-- Work to complete --
**1.** According to the text on Lanja Tissa, by what other name was this monarch known?
**2.** Extend the text on Lanja Tissa, picking up after its final sentence.

-- Text segment --
>> BEGIN

- Reign: 119 BC – 109 BC
- Predecessor: Thulatthana
- Successor: Khallata Naga
- Died: 109 BC
- House: House of Vijaya
- Dynasty: Shakya
- Father: Saddha Tissa
- Religion: Theravāda Buddhism

= Lanja Tissa =

Lanja Tissa, also known as Lamani Tissa, was an early monarch of Sri Lanka of the Anuradhapura Kingdom from 119 BC to 109 BC.

==Reign==
Lanja Tissa was the eldest son of king Saddha Tissa who ruled in Anuradhapura. According to the customs of the Sinhalese King's at Anuradhapura, Lanja Tissa was the King of the kingdom of Ruhuna, while his father was ruling the Anuradhapura.

>> END

-- Supplied material --

>> BEGIN

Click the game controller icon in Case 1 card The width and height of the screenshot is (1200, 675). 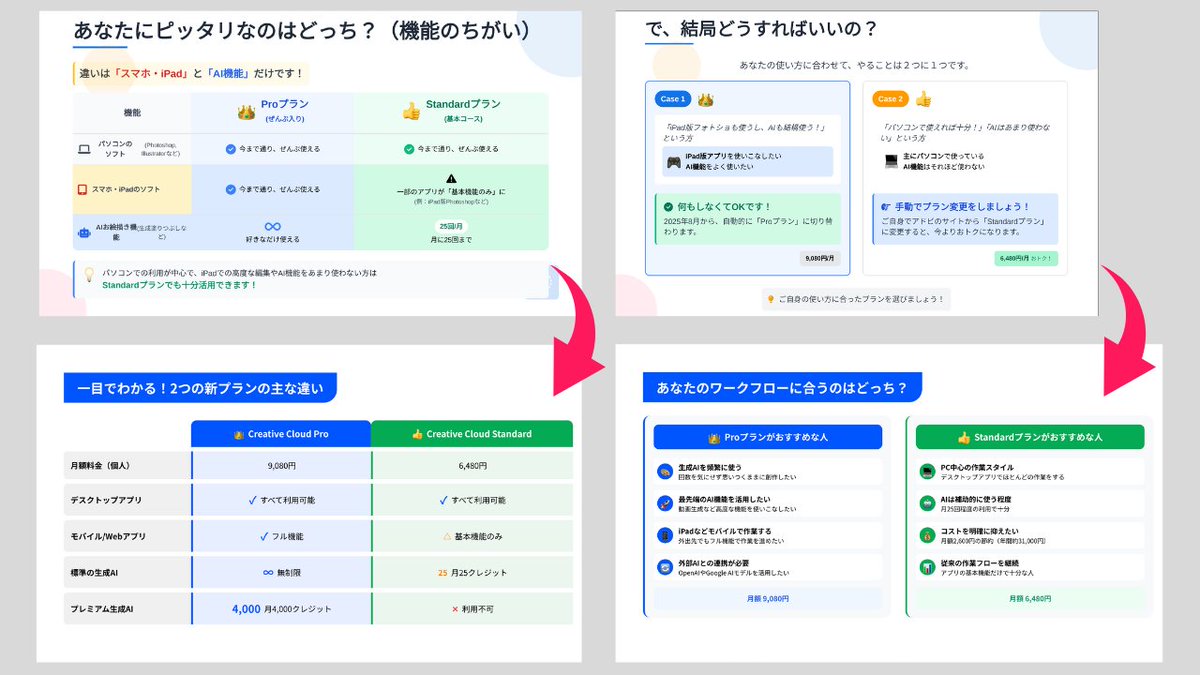(x=675, y=162)
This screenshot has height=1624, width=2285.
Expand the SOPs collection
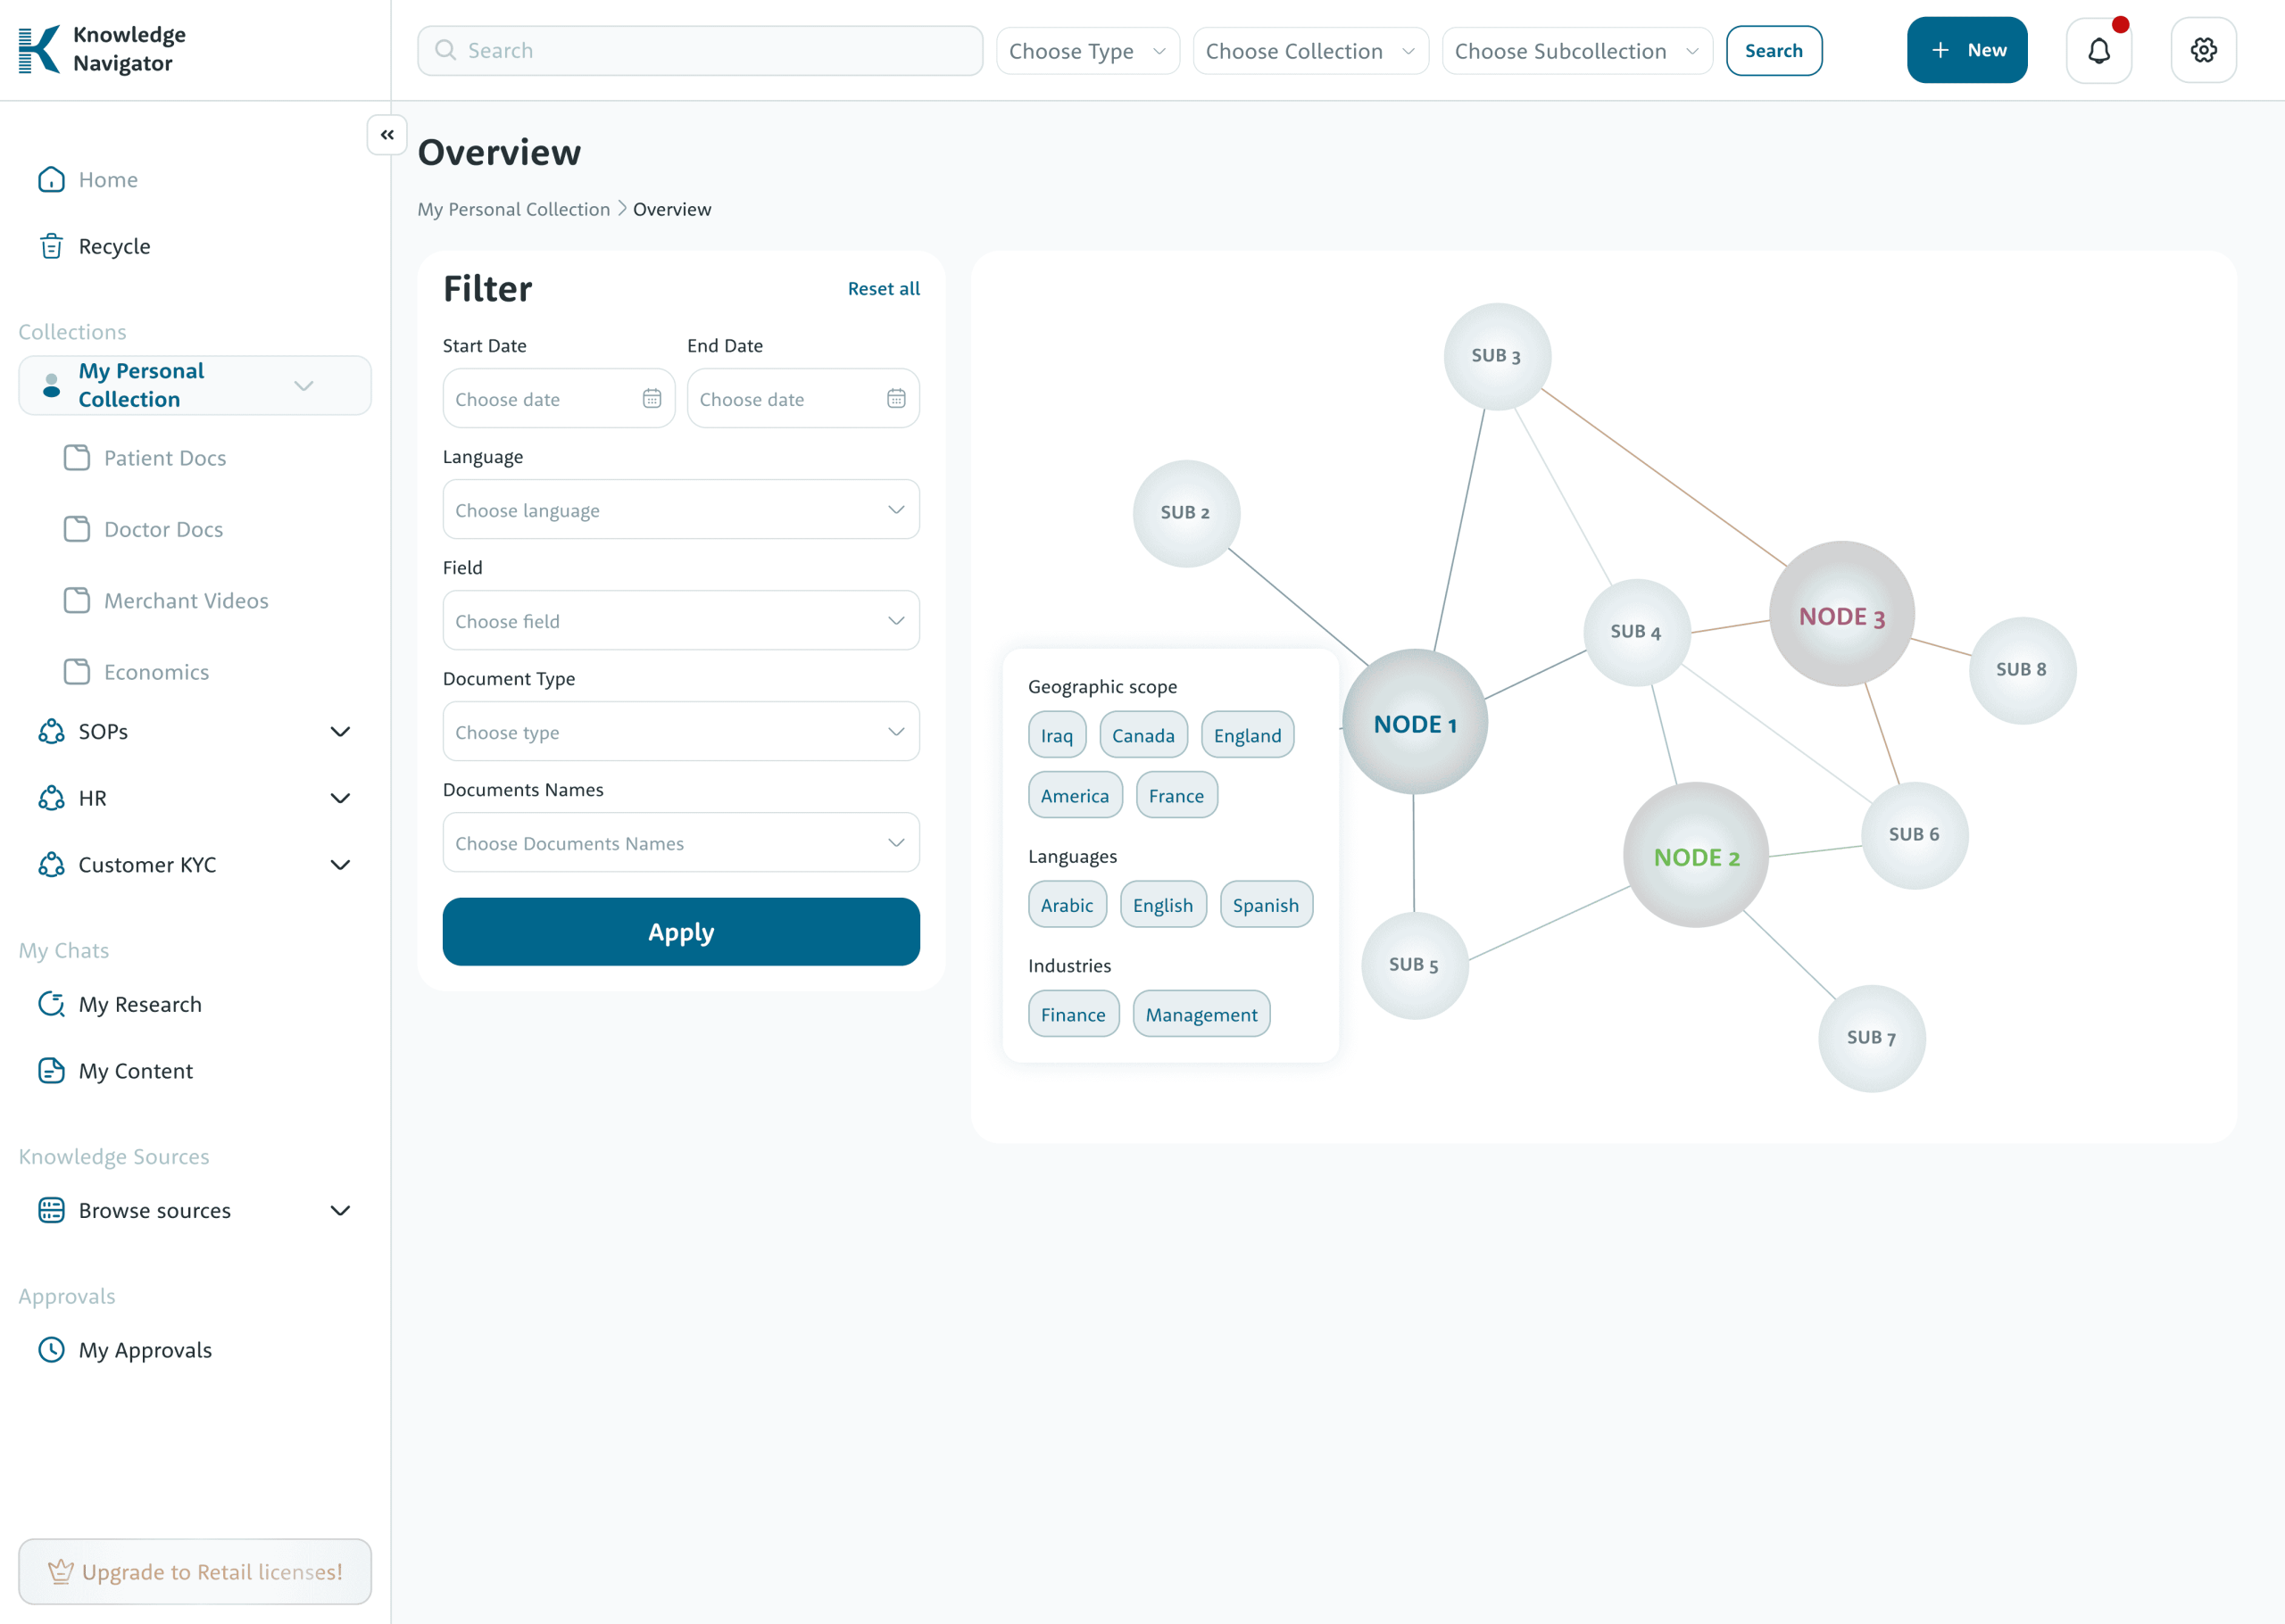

>> END

-- Answers to the problems --
**1.** Lamani Tissa

**2.**
When Saddha Tissa died, his younger son Thulatthana became the king of Anuradhapura, with the support of the Bhikkus of Maha Vihara. When Lanja Tissa heard this news, he marched from Ruhuna, with his men to Anuradhapura and removed Thulatthana from the throne, and became the king.

This incident initially upset Lanja Tissa with the Bhikkus in his early period of rule, But later on he started to work for the betterment of Buddhism in the country.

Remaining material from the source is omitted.